__Work item__
Return the line that contains "Task: Toggle the Teams series in the legend" plus every line after it to the end of the entries below, exactly as given, and stop there.

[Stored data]
------------------------------------------------------------
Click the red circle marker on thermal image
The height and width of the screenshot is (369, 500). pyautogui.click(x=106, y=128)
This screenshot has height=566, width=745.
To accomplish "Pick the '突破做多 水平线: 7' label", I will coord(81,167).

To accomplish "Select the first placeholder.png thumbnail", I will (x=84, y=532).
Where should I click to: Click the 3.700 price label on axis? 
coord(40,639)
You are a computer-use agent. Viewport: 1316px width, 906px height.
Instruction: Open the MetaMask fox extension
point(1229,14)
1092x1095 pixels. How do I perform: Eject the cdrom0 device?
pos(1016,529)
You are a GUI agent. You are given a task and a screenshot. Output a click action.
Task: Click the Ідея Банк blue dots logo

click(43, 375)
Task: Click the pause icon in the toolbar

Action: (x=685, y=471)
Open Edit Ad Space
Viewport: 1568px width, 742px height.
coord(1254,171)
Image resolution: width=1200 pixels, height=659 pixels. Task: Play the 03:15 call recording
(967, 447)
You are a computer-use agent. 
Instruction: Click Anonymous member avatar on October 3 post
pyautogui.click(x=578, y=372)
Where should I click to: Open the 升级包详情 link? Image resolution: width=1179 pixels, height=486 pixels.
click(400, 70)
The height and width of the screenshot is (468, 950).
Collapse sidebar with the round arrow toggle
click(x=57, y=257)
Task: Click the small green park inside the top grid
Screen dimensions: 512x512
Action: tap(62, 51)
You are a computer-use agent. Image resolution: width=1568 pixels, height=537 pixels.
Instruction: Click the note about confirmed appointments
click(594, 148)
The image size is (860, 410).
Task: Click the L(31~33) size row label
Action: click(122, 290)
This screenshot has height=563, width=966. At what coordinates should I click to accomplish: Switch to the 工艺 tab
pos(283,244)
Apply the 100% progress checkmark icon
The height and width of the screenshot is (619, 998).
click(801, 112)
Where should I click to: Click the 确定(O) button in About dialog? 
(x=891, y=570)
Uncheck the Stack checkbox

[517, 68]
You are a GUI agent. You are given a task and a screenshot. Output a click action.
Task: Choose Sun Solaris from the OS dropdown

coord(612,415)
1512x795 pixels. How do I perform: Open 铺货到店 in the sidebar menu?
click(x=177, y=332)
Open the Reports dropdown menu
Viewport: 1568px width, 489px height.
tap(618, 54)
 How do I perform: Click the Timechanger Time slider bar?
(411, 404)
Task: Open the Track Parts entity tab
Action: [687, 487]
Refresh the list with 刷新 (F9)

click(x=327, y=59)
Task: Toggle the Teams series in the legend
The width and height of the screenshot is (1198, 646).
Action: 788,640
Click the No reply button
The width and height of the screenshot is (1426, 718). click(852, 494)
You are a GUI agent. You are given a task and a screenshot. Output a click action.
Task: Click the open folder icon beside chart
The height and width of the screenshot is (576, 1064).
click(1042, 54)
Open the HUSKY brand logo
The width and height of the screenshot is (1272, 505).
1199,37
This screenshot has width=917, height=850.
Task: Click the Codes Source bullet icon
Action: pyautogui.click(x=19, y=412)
------------------------------------------------------------
__Result of this task__
Task: Toggle the Teams series in the legend
The width and height of the screenshot is (1198, 646).
Action: 788,640
Click the No reply button
The width and height of the screenshot is (1426, 718). click(852, 494)
You are a GUI agent. You are given a task and a screenshot. Output a click action.
Task: Click the open folder icon beside chart
The height and width of the screenshot is (576, 1064).
click(1042, 54)
Open the HUSKY brand logo
The width and height of the screenshot is (1272, 505).
1199,37
This screenshot has width=917, height=850.
Task: Click the Codes Source bullet icon
Action: pyautogui.click(x=19, y=412)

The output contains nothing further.